→ **TO BE DONE**
In the records below, take the stretch from the line containing "How do I perform: Click the Credit" through the end of the records and replace "Transactions" with "Payments". Return only those lines and leave everything else unchanged.

Entries on target coordinates:
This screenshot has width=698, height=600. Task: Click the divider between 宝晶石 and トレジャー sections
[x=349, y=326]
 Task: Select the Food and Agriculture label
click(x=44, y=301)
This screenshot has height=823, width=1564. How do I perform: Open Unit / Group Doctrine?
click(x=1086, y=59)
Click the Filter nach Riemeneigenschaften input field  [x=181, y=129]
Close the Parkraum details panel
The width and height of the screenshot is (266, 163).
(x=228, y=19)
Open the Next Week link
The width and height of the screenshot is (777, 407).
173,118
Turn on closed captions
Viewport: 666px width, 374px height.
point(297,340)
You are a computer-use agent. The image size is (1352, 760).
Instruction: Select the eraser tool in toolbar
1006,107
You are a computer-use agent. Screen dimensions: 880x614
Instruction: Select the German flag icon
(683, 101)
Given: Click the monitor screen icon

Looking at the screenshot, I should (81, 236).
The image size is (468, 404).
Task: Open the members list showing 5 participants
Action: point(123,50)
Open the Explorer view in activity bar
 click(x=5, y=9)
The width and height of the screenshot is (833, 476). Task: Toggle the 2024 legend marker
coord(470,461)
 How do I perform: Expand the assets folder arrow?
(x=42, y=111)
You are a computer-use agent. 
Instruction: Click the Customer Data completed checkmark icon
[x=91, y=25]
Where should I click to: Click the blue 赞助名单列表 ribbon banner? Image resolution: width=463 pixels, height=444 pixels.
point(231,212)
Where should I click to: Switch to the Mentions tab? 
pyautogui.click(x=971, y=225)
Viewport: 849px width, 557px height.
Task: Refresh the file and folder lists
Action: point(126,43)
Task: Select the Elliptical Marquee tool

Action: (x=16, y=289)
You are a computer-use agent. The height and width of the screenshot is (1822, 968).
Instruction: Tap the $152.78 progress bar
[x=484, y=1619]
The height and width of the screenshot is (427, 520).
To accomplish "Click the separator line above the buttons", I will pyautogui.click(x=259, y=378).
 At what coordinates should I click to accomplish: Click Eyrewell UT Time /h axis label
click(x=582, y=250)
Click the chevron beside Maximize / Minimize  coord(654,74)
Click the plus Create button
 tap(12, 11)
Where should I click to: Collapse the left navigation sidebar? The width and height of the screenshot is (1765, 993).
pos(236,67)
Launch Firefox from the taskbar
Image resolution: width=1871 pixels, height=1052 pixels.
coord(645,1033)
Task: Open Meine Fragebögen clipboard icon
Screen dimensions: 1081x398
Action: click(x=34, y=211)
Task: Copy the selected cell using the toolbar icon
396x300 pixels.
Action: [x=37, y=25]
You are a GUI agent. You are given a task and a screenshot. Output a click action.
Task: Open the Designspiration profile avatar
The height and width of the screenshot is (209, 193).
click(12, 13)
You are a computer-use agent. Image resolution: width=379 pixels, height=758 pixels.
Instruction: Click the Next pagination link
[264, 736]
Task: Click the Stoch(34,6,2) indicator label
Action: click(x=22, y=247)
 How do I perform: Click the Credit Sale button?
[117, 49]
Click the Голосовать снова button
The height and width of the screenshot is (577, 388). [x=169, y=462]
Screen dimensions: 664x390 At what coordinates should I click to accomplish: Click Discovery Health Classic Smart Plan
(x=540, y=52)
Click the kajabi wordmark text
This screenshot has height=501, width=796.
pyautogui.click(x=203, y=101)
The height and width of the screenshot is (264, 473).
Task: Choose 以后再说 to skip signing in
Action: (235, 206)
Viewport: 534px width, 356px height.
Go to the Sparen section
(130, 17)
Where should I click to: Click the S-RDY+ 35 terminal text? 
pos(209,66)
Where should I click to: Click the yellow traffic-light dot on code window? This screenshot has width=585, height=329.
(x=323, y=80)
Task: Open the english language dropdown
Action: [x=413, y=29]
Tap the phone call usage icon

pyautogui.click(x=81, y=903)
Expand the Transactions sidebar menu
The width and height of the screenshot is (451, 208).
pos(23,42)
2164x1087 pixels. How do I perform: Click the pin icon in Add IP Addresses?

→ **RESULT OF THE EXERCISE**
 How do I perform: Click the Credit Sale button?
[117, 49]
Click the Голосовать снова button
The height and width of the screenshot is (577, 388). [x=169, y=462]
Screen dimensions: 664x390 At what coordinates should I click to accomplish: Click Discovery Health Classic Smart Plan
(x=540, y=52)
Click the kajabi wordmark text
This screenshot has height=501, width=796.
pyautogui.click(x=203, y=101)
The height and width of the screenshot is (264, 473).
Task: Choose 以后再说 to skip signing in
Action: (235, 206)
Viewport: 534px width, 356px height.
Go to the Sparen section
(130, 17)
Where should I click to: Click the S-RDY+ 35 terminal text? 
pos(209,66)
Where should I click to: Click the yellow traffic-light dot on code window? This screenshot has width=585, height=329.
(x=323, y=80)
Task: Open the english language dropdown
Action: [x=413, y=29]
Tap the phone call usage icon

pyautogui.click(x=81, y=903)
Expand the Payments sidebar menu
The width and height of the screenshot is (451, 208).
pos(23,42)
2164x1087 pixels. How do I perform: Click the pin icon in Add IP Addresses?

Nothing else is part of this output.